薬師無双〜ドーピングで異世界を楽しむ〜

蜂須賀 大河

いざリグーレスへ。

 ギムレット国王との謁見や、ティアナ姫との一件を終えた俺達は、ニアの待つカフェへと来ていた。


「………ねぇ、アラン? 一体リアラどうしちゃったの……? 帰って来てからずっとこの調子だけど……」


「いや、俺もよく分からないんだけど……」


 カフェへと着いた俺とリアラはニアと合流し、少し遅めの昼食を食べる事にしたんだけど……


 リアラは現在、テーブル一杯に埋めつくされる量のケーキを注文し、黙々と食べていた。


「………あの、リアラ……? そんなに食べれ『食べてるんだから、話し掛けないで』は、はい……』


 リアラの俺を見る目に生気は篭っておらず、まるでゴミを見るかのような目でそう告げる。


「そ、そうだ! アラン、この昼食を食べた後、この国を出るんだよね! 次は何処に向かうのかな?」


 ニアは気を利かせようとしたのか、これからの予定を聞いてくる。


「そ、そういやニアには言ってなかったっけ。次は、装備を整える為にリグーレス国へ行こうと思ってるんだ」


 俺はこの世界に来てからというもの、最初に着ていた服装(真っ白なロングのカッターシャツに、黒のズボン)以外着た事はないのだ。


 それに全く同じカッターとズボンも5着は予備を貰っていたので、宿で汚れた服を洗ってもらい、予備の同じ服をローテーションして着ている。


 神様も言っていたが、この大陸には今の俺より強い人や魔物などもまだまだいるみたいだし、流石にそろそろ装備を整えておかないとな。

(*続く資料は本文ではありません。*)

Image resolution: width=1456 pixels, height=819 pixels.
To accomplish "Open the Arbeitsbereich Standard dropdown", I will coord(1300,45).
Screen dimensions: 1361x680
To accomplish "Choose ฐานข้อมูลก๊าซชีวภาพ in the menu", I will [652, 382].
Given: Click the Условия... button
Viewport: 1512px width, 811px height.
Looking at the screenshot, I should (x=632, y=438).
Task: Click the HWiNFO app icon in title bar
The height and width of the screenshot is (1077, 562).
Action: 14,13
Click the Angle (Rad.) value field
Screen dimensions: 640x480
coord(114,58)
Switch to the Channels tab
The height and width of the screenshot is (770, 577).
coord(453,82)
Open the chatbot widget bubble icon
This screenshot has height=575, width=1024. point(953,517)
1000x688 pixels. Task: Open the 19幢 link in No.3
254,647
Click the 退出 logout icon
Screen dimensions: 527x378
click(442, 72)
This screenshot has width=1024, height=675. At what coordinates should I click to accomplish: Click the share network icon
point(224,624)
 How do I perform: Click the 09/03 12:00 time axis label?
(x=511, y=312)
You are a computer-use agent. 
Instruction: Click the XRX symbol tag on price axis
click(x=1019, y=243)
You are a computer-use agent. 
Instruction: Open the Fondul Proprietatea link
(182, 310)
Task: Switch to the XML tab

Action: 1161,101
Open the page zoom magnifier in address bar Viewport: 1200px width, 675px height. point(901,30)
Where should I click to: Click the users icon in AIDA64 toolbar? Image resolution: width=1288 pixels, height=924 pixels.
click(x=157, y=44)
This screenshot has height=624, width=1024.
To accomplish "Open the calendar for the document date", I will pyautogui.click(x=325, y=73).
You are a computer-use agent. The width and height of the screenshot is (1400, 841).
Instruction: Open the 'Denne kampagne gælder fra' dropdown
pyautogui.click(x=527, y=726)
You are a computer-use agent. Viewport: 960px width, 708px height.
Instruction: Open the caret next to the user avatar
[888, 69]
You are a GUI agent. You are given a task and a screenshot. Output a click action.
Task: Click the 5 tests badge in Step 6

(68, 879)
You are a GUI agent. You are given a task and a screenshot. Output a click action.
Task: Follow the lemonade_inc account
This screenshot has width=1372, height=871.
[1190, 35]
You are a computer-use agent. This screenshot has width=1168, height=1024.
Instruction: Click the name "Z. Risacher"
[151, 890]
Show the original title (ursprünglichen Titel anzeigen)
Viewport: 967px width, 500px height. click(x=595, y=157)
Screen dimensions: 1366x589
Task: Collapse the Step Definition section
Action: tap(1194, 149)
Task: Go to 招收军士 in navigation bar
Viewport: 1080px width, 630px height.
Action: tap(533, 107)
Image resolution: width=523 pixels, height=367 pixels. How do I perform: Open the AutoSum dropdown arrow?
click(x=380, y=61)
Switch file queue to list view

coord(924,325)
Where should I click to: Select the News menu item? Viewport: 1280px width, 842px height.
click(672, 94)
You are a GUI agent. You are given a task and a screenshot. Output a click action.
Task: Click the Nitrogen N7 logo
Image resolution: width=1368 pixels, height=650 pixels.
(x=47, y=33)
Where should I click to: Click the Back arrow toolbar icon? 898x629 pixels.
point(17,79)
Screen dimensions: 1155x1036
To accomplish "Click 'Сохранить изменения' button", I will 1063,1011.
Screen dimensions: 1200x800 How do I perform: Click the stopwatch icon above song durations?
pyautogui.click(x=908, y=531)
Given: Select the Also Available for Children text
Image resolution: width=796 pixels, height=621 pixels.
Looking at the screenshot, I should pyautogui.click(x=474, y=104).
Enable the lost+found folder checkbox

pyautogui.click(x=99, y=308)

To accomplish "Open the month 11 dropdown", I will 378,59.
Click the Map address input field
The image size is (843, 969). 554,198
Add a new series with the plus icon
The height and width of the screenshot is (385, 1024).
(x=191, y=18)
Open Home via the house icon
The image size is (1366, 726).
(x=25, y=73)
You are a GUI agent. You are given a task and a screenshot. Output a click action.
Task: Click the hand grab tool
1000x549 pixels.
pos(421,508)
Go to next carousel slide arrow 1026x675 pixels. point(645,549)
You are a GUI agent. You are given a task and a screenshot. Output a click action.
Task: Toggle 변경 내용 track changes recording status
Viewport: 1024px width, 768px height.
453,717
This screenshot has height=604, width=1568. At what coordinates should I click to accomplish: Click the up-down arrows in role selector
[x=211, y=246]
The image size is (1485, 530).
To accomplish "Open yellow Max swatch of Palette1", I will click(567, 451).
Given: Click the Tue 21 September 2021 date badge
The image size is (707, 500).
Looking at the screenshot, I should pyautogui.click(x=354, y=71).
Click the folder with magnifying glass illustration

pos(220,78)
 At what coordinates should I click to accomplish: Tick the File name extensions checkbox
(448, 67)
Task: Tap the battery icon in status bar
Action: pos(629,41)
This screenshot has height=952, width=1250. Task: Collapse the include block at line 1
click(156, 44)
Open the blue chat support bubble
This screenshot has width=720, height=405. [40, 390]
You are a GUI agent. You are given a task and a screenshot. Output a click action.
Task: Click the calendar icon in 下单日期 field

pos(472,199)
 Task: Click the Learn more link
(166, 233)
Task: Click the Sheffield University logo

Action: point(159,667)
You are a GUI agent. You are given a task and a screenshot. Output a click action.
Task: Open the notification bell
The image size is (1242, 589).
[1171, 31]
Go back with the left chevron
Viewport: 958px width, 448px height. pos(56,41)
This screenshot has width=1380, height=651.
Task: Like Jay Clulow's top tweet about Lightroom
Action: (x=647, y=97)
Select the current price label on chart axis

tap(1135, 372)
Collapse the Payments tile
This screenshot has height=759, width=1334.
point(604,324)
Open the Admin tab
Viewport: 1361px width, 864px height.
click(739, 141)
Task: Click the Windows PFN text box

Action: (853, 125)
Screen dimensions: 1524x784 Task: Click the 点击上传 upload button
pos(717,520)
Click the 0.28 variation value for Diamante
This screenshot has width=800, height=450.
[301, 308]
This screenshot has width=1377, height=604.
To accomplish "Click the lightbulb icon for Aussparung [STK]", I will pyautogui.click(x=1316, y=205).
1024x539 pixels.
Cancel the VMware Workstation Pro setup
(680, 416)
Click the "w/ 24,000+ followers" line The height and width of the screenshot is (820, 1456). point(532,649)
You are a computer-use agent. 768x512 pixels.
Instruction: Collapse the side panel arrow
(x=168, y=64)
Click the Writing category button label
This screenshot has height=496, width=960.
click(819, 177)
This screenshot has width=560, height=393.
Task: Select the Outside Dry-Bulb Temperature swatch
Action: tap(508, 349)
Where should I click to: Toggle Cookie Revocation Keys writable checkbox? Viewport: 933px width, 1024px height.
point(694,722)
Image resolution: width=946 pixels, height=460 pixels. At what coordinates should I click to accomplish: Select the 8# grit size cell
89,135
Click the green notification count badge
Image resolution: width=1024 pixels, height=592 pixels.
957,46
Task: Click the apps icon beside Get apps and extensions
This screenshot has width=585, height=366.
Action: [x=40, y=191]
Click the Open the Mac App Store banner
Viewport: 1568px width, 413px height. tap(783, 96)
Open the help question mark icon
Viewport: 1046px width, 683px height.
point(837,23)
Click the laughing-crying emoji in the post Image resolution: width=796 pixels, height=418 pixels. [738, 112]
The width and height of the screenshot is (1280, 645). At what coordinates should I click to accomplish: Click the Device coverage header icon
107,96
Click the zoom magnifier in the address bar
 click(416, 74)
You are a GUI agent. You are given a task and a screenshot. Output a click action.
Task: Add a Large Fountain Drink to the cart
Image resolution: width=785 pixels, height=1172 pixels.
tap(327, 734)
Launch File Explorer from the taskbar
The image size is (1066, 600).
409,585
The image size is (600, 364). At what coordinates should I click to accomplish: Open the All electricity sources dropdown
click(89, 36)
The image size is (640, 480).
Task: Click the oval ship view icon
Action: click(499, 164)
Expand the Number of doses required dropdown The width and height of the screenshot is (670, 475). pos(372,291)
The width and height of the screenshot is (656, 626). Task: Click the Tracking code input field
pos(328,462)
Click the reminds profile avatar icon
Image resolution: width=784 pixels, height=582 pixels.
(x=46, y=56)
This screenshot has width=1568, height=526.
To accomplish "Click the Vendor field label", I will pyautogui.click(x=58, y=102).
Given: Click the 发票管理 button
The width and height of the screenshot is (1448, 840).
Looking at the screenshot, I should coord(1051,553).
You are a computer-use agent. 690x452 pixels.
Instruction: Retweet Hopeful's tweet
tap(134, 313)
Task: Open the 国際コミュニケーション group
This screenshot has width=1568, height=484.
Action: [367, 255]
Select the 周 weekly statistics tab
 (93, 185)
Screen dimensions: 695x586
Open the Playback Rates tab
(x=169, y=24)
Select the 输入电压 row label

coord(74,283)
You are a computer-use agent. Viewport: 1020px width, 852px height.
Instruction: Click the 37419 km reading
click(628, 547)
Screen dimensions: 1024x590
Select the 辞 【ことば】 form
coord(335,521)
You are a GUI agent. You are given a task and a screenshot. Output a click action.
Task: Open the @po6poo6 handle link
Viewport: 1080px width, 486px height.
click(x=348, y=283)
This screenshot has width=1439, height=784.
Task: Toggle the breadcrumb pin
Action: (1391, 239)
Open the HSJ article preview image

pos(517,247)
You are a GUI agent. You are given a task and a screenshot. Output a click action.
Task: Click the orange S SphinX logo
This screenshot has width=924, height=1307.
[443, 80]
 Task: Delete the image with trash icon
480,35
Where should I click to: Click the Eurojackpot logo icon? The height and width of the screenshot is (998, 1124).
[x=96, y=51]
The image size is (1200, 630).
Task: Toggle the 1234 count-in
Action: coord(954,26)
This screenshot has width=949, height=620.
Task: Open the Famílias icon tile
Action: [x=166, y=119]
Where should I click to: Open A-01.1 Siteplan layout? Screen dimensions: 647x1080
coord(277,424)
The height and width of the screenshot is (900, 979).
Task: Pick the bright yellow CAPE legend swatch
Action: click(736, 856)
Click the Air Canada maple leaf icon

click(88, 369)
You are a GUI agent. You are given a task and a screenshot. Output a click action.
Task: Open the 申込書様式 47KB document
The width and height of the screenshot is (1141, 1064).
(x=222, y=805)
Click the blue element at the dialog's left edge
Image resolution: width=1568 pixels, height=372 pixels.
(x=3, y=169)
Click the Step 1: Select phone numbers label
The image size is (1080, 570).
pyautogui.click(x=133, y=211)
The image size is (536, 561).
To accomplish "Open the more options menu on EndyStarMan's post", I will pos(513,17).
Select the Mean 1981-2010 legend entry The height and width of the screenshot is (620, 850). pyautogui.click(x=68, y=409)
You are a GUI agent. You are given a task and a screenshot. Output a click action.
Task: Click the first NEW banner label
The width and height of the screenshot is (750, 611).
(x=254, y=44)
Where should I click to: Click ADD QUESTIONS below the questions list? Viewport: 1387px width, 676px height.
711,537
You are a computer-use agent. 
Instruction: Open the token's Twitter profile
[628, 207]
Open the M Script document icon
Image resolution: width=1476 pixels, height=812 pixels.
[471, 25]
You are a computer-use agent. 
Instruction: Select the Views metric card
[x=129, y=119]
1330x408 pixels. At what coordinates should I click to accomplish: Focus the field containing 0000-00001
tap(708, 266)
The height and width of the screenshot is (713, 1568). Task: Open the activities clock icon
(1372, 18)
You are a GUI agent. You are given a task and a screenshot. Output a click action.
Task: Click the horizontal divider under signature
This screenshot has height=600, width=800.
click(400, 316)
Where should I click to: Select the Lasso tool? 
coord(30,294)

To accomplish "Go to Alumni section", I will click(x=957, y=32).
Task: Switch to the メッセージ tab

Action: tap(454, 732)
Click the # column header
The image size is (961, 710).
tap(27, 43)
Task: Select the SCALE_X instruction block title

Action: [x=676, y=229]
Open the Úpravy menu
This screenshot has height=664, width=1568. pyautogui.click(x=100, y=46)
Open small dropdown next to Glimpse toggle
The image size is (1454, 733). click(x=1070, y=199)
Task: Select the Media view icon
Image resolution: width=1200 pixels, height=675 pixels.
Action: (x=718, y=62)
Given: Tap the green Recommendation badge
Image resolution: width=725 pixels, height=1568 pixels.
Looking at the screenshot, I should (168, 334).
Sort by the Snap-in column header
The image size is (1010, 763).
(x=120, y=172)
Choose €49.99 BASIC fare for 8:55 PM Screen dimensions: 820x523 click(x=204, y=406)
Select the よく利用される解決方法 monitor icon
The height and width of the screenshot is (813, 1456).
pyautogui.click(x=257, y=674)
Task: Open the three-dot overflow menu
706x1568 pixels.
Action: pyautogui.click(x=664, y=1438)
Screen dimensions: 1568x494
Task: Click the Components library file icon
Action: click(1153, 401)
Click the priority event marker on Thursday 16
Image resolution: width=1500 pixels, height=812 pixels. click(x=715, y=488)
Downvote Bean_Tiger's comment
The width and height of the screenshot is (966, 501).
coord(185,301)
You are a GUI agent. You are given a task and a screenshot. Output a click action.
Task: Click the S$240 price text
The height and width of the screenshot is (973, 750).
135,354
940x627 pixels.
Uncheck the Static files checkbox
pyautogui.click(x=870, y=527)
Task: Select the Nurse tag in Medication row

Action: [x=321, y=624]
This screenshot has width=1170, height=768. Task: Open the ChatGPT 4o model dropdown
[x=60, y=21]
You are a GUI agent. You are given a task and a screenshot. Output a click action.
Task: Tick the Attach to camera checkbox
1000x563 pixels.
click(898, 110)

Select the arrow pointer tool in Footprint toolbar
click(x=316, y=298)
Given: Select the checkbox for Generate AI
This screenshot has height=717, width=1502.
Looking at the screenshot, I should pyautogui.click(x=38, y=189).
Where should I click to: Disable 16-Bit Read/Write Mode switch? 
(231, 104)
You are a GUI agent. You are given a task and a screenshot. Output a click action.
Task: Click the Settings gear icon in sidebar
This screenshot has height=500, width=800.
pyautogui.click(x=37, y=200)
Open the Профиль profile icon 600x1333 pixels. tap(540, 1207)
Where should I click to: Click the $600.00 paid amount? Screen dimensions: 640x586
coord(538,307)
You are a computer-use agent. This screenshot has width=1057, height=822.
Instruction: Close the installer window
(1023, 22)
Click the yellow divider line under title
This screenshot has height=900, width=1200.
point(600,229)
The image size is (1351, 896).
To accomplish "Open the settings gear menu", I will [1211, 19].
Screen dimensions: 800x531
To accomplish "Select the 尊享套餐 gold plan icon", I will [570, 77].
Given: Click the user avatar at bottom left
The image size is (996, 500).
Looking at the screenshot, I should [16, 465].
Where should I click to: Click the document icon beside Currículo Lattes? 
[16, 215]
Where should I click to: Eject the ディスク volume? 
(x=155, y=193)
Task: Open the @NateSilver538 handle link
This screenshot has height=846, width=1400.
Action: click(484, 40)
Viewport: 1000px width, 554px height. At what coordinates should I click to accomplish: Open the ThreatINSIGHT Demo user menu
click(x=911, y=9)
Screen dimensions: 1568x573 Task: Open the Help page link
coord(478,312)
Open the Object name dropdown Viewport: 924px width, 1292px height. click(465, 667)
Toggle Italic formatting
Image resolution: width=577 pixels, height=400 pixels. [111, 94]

「リグーレスかあ! 僕も行った事ないから、凄く楽しみだよ!」


「報奨金で結構お金貰ったし、リグーレス着いたら、ニアも装備一式整えような」


「えっ!? いいの!?」


「当たり前だろ? 旅の仲間なんだし。それにニアにもしもの事があったら大変だしな」


 そう告げた俺はニコっとニアに微笑む。


「ふぇ……!? う、うん……ありがと………」


 そして頬を紅潮させたニアは感謝を告げた。










 ☆










 ──それからほどなくして、カフェを後にした俺達は、買い出しへとやって来ていた。


 以前の買い出しで必要な物は準備していたのだが、今回新たにニアが仲間に加わった事もあり、食材や生活用品やテント等を追加で購入する事にした。


「──よし。これで、準備は万端だな。でも、どうする? 色々あって出発が遅れてしまったけど、今日は宿で泊まって、明日出発し直そうか?」


「ん? 僕はどちらでも構わないけど……リアラはどう?」


「私は、このままリグーレスに向かっても構わないわよ」


「そっか。ならこのままリグーレスに向かって、日が落ち始めたら野営の準備でも始めようか」


 今日の方針が決まった俺達は、予定よりもかなり遅れはしたが、リグーレスへやっと出発する事にしたのだった。